Task instructions
The records below need to be set down again exactly; their images stay out.

==*==

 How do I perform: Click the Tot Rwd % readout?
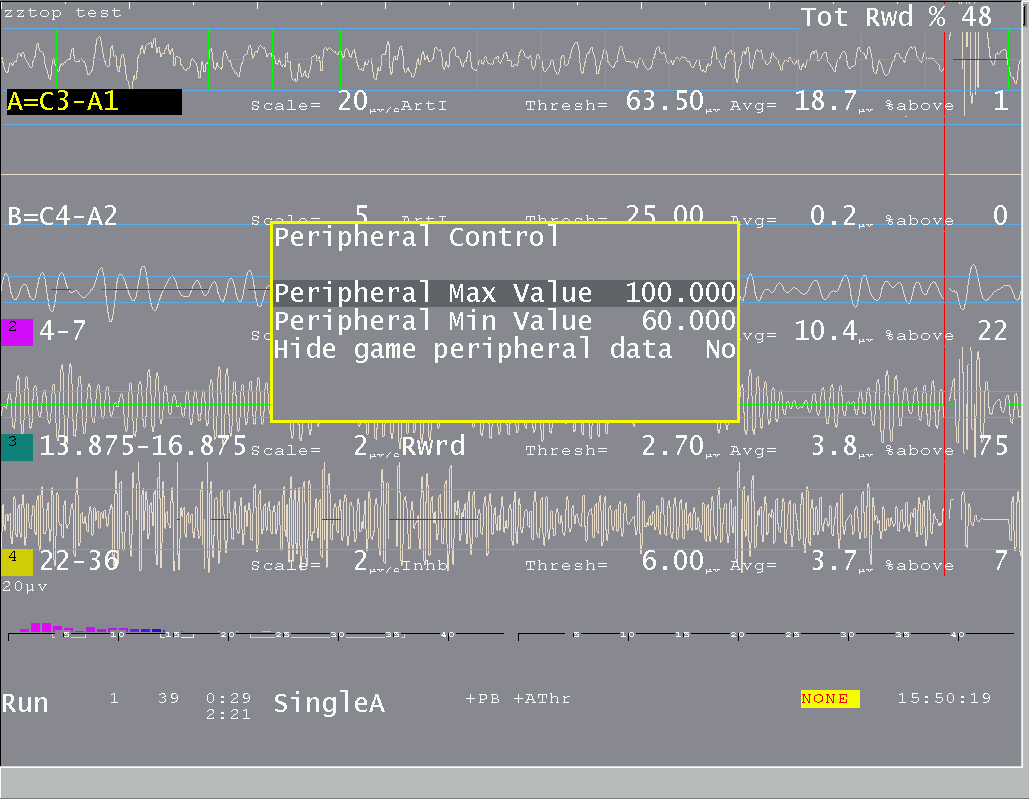click(896, 17)
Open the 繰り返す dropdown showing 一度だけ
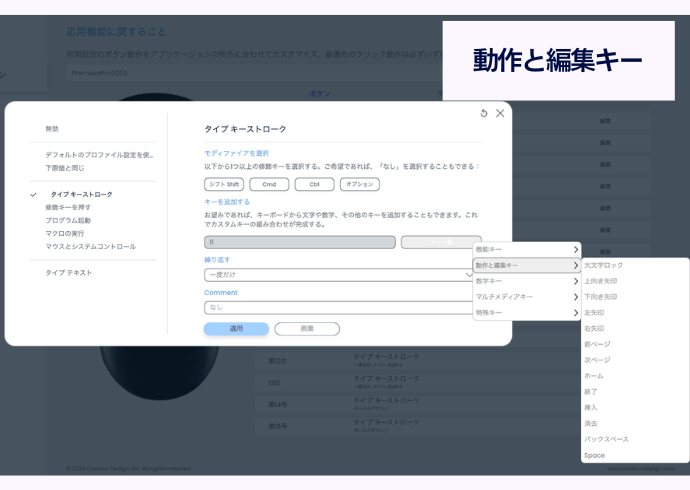 tap(340, 274)
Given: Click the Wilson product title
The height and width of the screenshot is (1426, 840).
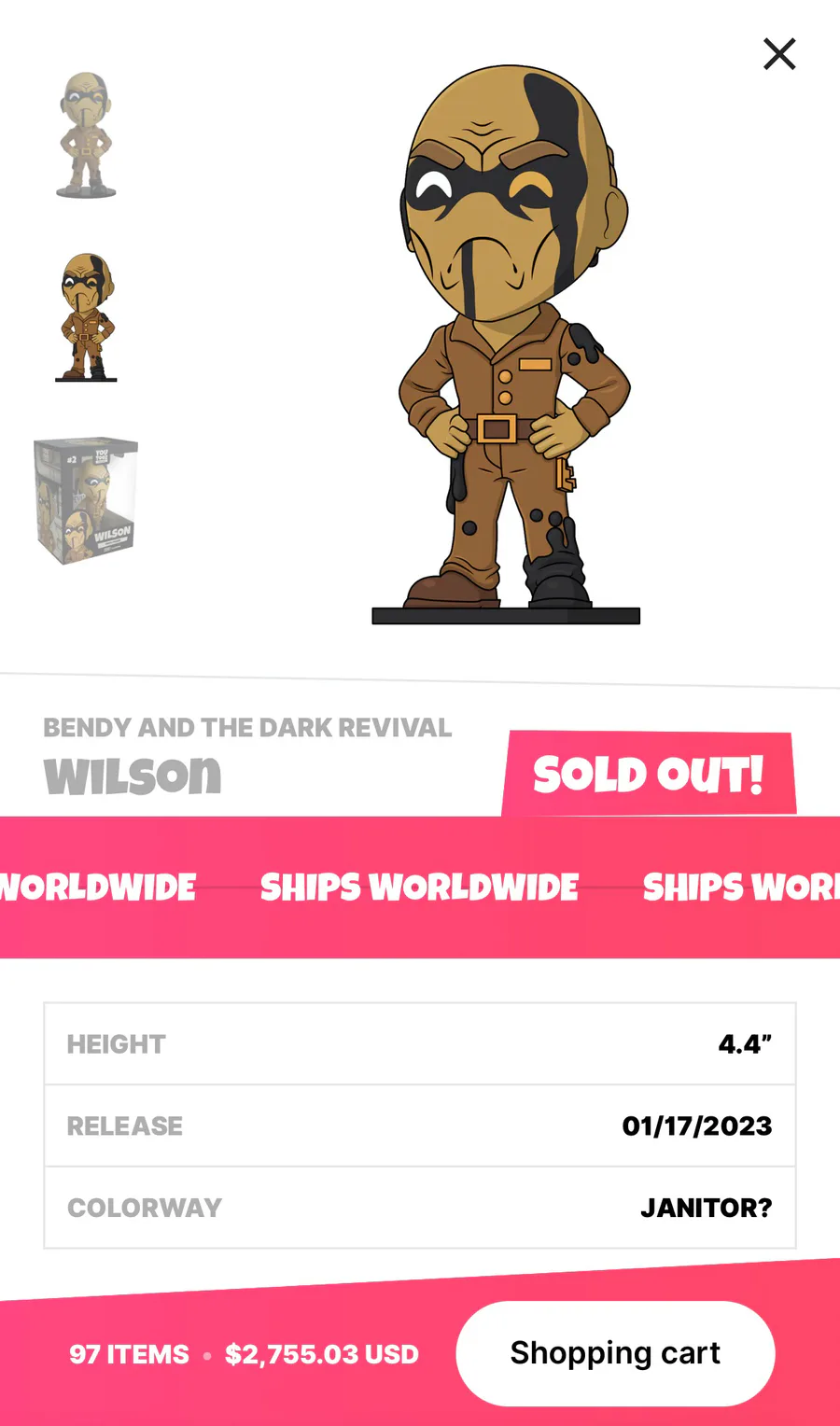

==*==

Exercise answer
 How do I perform: Click the Tot Rwd % readout?
click(896, 17)
Open the 繰り返す dropdown showing 一度だけ
 tap(340, 274)
Given: Click the Wilson product title
The height and width of the screenshot is (1426, 840).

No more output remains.